Reserve Bank of India (RBI) :
The Reserve Bank of India supervises the functioning of formal sources of loans. For instance, the banks maintain a minimum cash balance out of the deposits they receive. The RBI monitors that the banks actually maintain the cash balance. Similarly, the RBI sees that the banks give loan not just to profit making businesses and traders but also to small cultivators, small scale industries, to small borrowers etc, Periodically, banks have to submit information to the RBI on how much they are lending to whom, at what interest rate, etc. The supervision of RBI is necessary due to the following reasons.

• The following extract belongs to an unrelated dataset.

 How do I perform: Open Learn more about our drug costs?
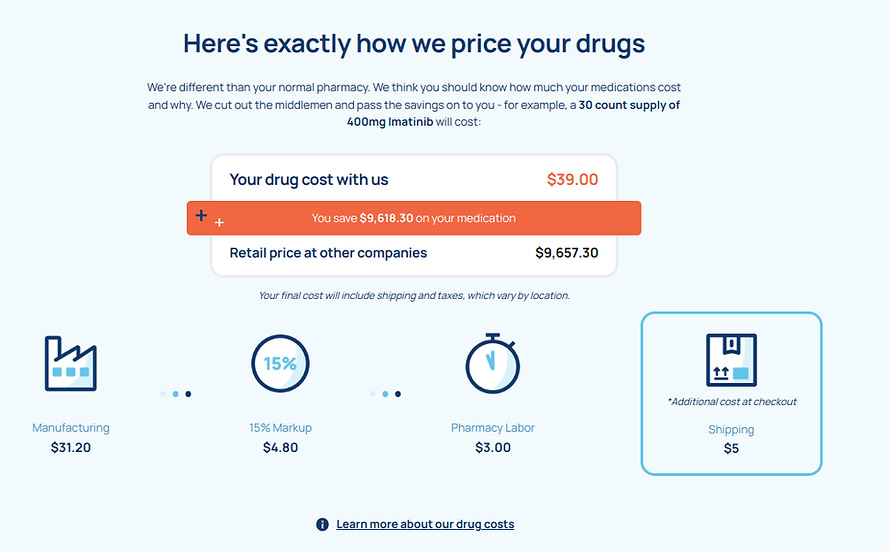click(425, 524)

(i) It is required to safe deposits of the peoples with the banks and the cooperative society.
(ii) It gives a power to RBI to force banks to maintain a minimum cash balance of the deposits they receives.

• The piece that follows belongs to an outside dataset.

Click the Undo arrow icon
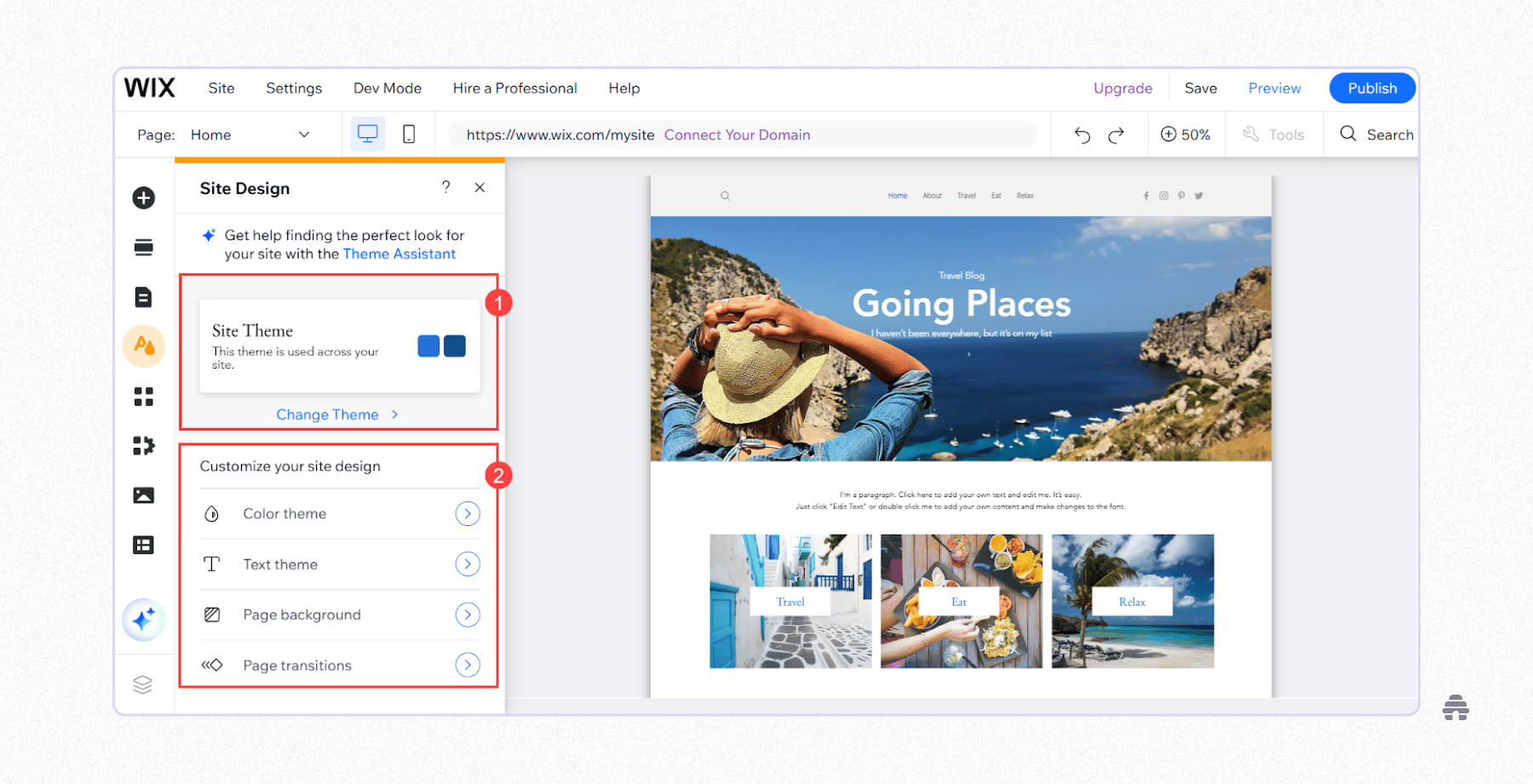This screenshot has height=784, width=1533. tap(1082, 134)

(iii) The RBI can check the other banks to loan only to honest and real needy people who are having capacity to repay the loan along with interest on time
(iv) RBI checks that all formal credit agencies are following the economic policy or guidelines laid down by the government of the country.
Commercial Banks :
A banking company is one which transacts the business of banking which means accepting deposits for the purpose of Indian companies lending or investment, deposits of money from the public, repayable on demand or otherwise withdrawable by cheque, draft etc. Commercial banks are also called joint stock banks because they are organized in the same manner as joint stock companies.
Main features of commercial banks are –
(i) It deals with money; it accepts deposits and advances loans.
(ii) It also deals with credit. It has the power to create credit.
(iii) It is a commercial institution, whose aim is to earn profit.
(iv) It is a unique financial institution that creates demand.
(v) It deals with the general public.